This is not to deny that women are also offenders, but I want to focus for a moment on men.
Individual men grow up in families in which they get to have various experiences of relationship, secure or insecure, safe or frightening, and they watch the relationships between their mother and father for clues as to what a man is; and how a man functions; and what love is; and how to get it, and give it. And, let’s face it, most men are seriously short-changed in this so-called social education. And in most schools, they are being shaped for a role in the labour market – often a lowly role. Their education is not primarily about learning social education, emotional education, how to relate to the other kids, and so on. And when they get up towards puberty, what kind of sex-education do they get? In the past, almost nothing – except perhaps some horror stories about the badness of sex.

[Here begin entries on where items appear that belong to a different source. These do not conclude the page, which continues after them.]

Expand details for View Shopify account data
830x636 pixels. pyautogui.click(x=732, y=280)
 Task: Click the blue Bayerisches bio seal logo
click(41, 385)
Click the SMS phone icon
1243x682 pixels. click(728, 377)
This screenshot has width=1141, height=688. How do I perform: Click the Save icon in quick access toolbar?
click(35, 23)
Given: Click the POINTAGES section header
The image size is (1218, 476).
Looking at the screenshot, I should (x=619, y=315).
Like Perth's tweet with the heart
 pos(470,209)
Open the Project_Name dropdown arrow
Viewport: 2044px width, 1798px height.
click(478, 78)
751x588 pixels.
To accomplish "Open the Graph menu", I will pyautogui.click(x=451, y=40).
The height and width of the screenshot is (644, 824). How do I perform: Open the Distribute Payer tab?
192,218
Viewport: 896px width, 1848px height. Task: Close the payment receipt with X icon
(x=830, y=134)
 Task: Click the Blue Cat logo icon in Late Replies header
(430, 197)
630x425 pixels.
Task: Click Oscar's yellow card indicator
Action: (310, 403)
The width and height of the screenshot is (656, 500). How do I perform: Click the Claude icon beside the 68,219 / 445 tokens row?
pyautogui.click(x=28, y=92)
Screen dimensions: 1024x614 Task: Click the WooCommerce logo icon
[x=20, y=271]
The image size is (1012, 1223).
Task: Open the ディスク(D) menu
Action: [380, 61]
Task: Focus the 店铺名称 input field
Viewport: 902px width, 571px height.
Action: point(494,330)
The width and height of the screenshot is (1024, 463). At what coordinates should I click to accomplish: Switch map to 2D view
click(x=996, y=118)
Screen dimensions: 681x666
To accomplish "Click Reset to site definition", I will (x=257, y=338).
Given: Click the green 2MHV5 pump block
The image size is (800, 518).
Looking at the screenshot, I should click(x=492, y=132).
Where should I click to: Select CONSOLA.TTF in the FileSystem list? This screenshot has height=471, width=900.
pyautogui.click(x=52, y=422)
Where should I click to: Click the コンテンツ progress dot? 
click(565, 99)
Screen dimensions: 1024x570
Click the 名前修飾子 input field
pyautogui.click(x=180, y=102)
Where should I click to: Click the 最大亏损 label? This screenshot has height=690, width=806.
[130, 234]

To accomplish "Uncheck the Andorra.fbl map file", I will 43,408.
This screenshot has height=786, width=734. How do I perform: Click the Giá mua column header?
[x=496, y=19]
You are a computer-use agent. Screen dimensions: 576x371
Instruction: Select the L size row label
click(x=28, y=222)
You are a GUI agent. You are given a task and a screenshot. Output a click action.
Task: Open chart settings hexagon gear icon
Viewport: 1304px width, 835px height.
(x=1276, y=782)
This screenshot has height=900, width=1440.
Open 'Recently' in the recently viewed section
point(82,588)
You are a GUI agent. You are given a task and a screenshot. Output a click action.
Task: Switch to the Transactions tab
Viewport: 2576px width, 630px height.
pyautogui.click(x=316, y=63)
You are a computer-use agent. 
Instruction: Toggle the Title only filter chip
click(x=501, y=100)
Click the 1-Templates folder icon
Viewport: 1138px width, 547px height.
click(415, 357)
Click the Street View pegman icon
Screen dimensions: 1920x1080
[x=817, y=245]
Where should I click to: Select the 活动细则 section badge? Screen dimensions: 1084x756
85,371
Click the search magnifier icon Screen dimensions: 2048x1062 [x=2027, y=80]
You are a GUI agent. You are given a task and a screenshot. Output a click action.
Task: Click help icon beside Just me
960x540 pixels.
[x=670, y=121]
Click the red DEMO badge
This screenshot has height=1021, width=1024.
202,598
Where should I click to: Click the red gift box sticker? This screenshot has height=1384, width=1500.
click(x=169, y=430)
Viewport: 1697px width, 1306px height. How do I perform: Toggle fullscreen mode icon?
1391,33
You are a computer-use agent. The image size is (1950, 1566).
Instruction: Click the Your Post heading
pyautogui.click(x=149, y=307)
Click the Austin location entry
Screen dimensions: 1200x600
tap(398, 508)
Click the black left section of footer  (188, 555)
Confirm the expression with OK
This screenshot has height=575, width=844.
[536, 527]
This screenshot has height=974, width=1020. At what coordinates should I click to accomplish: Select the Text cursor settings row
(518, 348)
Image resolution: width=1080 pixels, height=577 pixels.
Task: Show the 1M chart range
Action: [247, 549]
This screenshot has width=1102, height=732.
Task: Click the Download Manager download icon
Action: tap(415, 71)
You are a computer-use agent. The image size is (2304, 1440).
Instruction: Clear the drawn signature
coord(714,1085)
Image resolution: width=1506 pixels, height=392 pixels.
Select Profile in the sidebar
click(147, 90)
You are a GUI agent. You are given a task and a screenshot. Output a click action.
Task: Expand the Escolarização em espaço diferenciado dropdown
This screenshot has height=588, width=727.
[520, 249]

And more recently, perhaps a harassed teacher who is in a bad relationship trying to ‘cover the sex education curriculum” in a quick and dirty fashion, to minimize their own embarrassment; and also so we can all get back to the real business of education, which is, er… learning how to be a passive employee in an uncaring economy! (This is my current best guess, or inference).
Men and sex – a case of promoted ignorance
And so I stopped writing about depression and went and found Bernard Zilbergeld’s excellent book, entitled Men and Sex: A guide to sexual fulfilment. Chapter 3 is very instructive. The title is this: ‘It’s two feet long, hard as steel, and can go on all night: the fantasy model of sex’.
Human sexuality is a learned phenomenon, and yet we are all told to just ‘be spontaneous’, and ‘do what comes naturally’. But almost nothing of our cultural sexuality ‘comes naturally’. We learned it, from somebody, and more often than not, those experts were talking out of their rear ends. And even though we went along with the fantasies we learned, at least to some degree, many of us men also feel anxious because deep down, we know we haven’t the slightest idea about how to be sexually intimate in a relaxed and loving and playful manner (to the degree that we are depended upon traditional male sex ‘education’).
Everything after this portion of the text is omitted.